Crude oil futures surged approximately 60% after the February 28 attack on Iran, reaching $119 per barrel — before correcting nearly 14% over the weekend to trade just above $102. That move from approximately $74 per barrel pre-war to $119 at peak, then back to $102, is the single most important macro variable in understanding the late-week $829 million outflow from Bitcoin ETFs. When oil hits $119 and IRGC officials are confirming that the Strait of Hormuz — the chokepoint through which roughly 20% of the world's oil supply transits — faces ongoing disruption, portfolio managers face a specific and mechanically predictable set of pressures.

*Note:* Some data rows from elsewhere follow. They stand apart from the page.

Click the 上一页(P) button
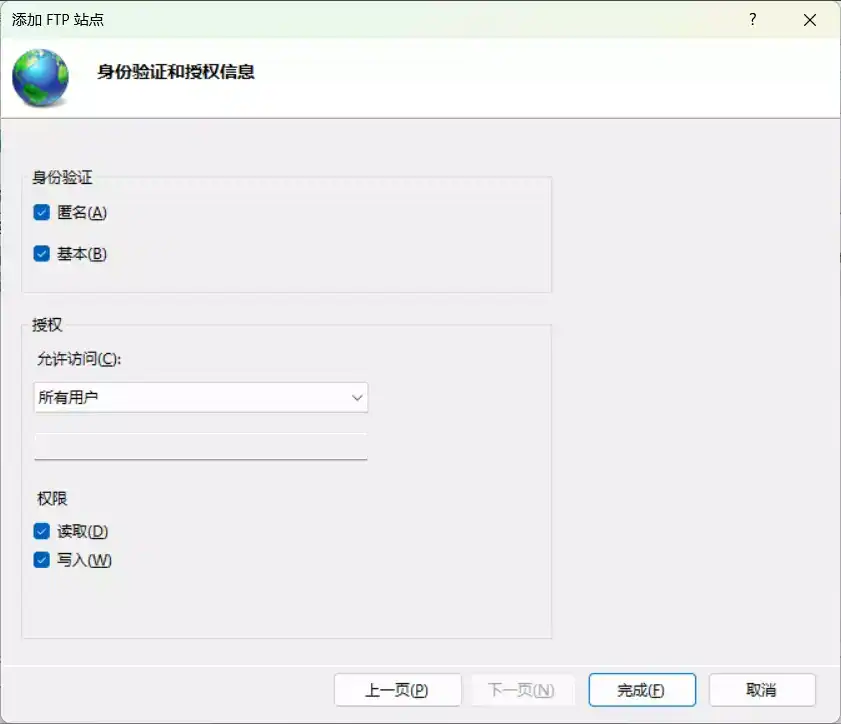The width and height of the screenshot is (841, 724). [x=397, y=690]
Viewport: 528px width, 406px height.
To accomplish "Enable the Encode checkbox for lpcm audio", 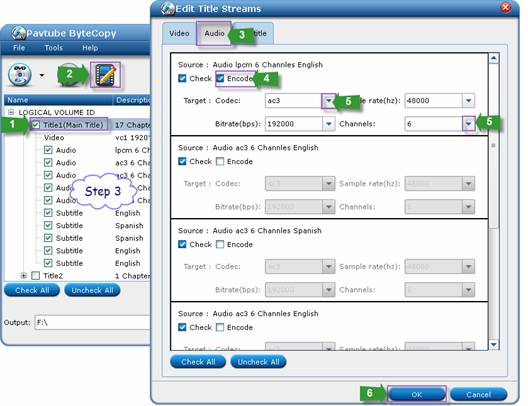I will pyautogui.click(x=220, y=78).
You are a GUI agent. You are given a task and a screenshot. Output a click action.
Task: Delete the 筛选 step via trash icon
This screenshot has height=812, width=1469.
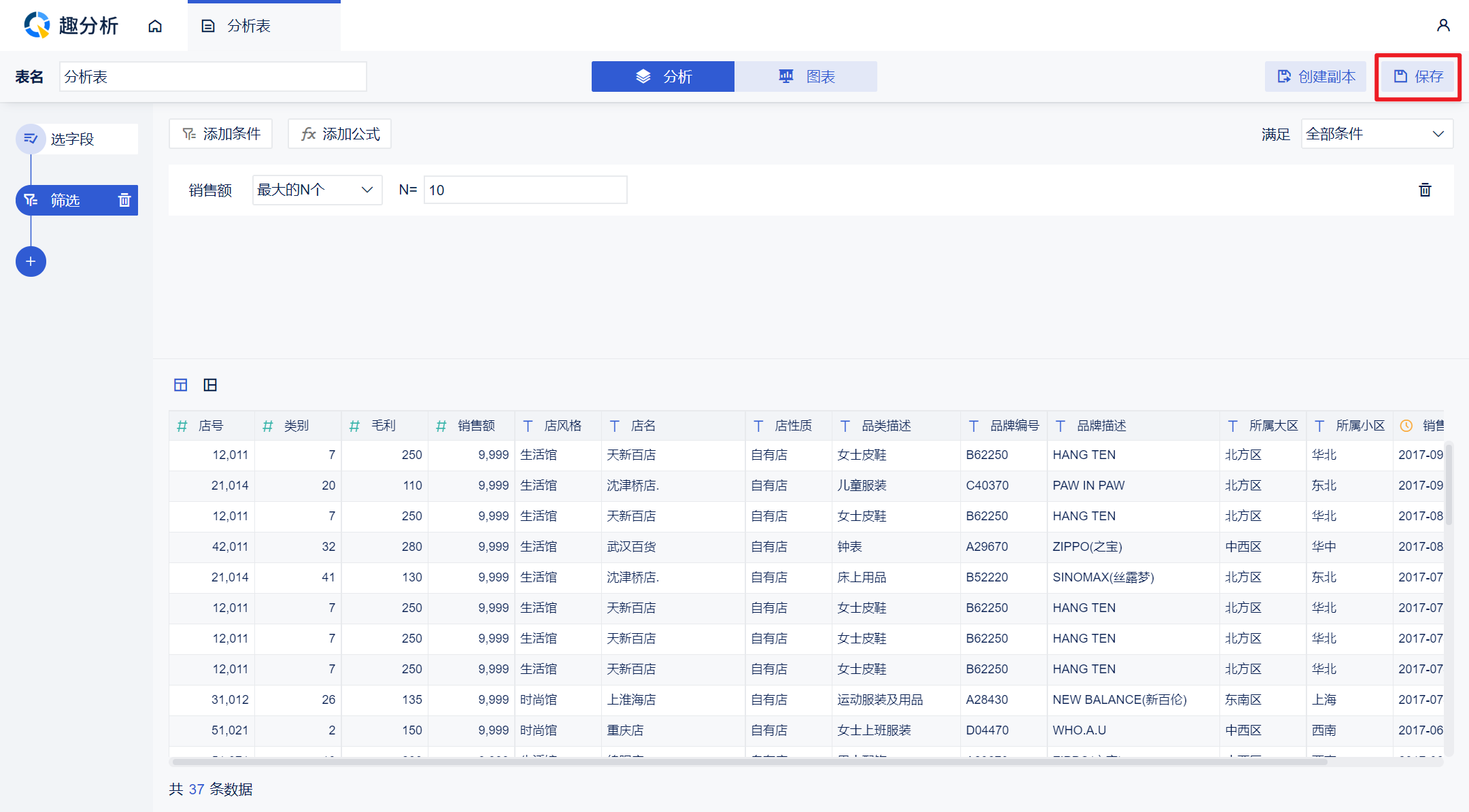(x=124, y=200)
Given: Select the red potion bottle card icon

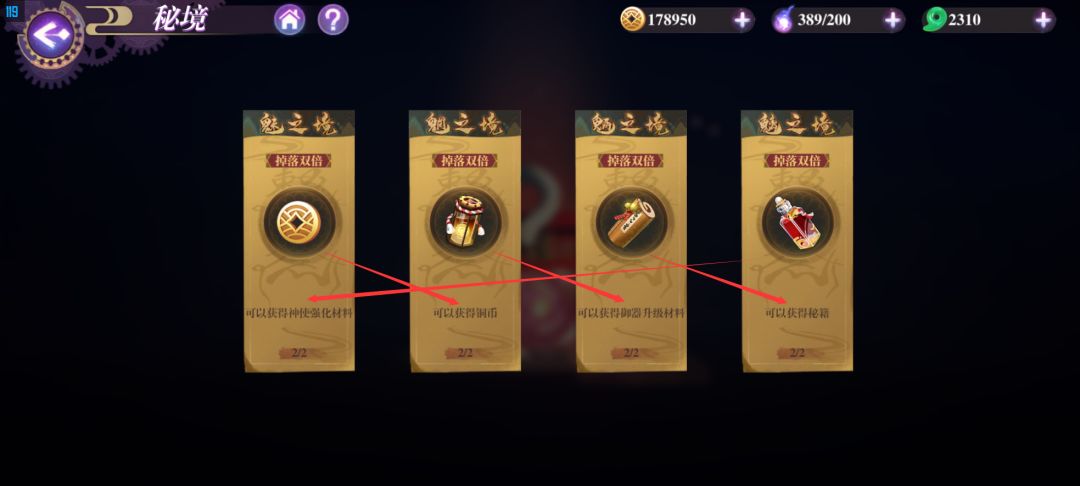Looking at the screenshot, I should (797, 222).
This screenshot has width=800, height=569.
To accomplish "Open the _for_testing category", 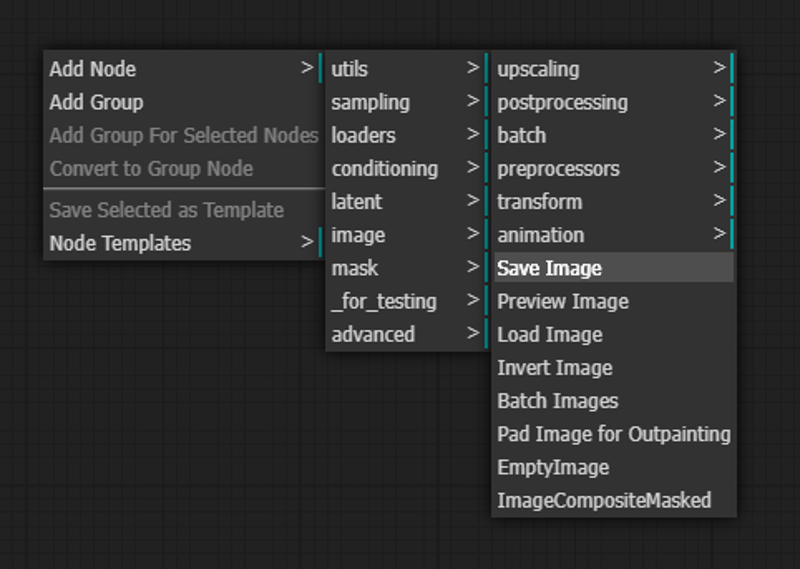I will [408, 301].
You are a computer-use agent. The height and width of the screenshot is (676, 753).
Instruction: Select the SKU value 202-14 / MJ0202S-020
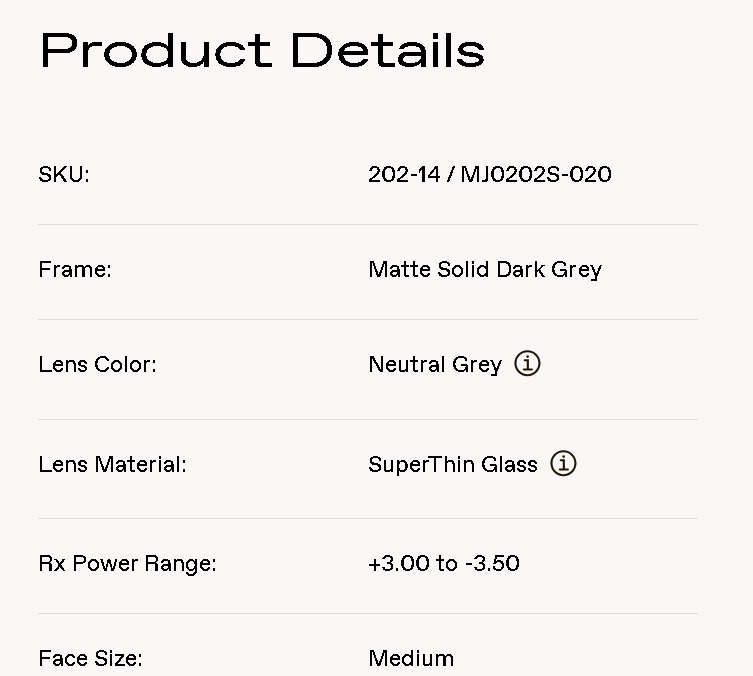pyautogui.click(x=490, y=174)
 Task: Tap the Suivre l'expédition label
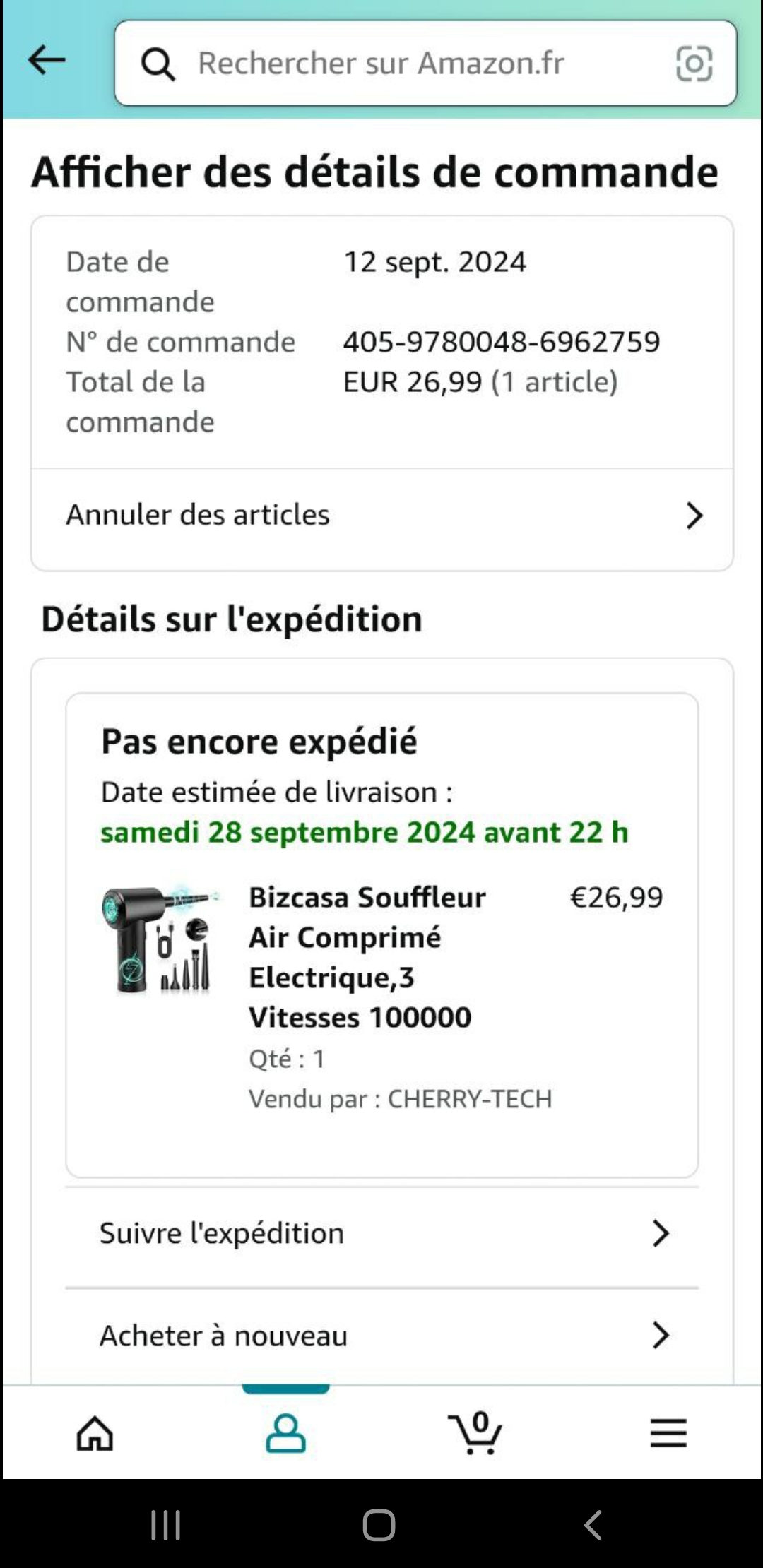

Higher oil at $100-plus feeds directly into U.S. inflation expectations. Higher inflation expectations reduce the probability of Federal Reserve rate cuts. Fewer expected rate cuts increase the opportunity cost of holding risk assets. Bitcoin, despite its "digital gold" narrative, continues to trade with significant correlation to equities during geopolitical crises — specifically exhibiting what PrimeXBT's senior market analyst Jonatan Randin identified as asymmetric correlation: it moves down with stocks during risk-off periods but doesn't capture the full upside when equities rally on risk-on. That asymmetric relationship makes Bitcoin a structurally uncomfortable holding during active geopolitical escalation when the dominant institutional framework classifies it as a risk asset rather than a hedge.

The $829 million in late-week outflows was the rational institutional response to this framework. The early-week buyers who entered at $66,356 and captured an 11% move to $73,648 had a simple decision to make: hold through a weekend where oil could retest $119, the Strait could escalate further, and the Fed's rate path could tighten further — or lock in the gain and wait. The majority of the capital chose the latter. As Bitlease founder Nima Beni framed it precisely: "Portfolio managers often put on positions early in the week, capture the move, and then trim risk before weekends or geopolitical uncertainty. That's not a crypto story — that's a capital markets story." The $829 million exit is not a statement about diminished long-term institutional confidence in Bitcoin. It is a statement about professional risk management in a week where the risk/reward of holding over the weekend had shifted materially against longs.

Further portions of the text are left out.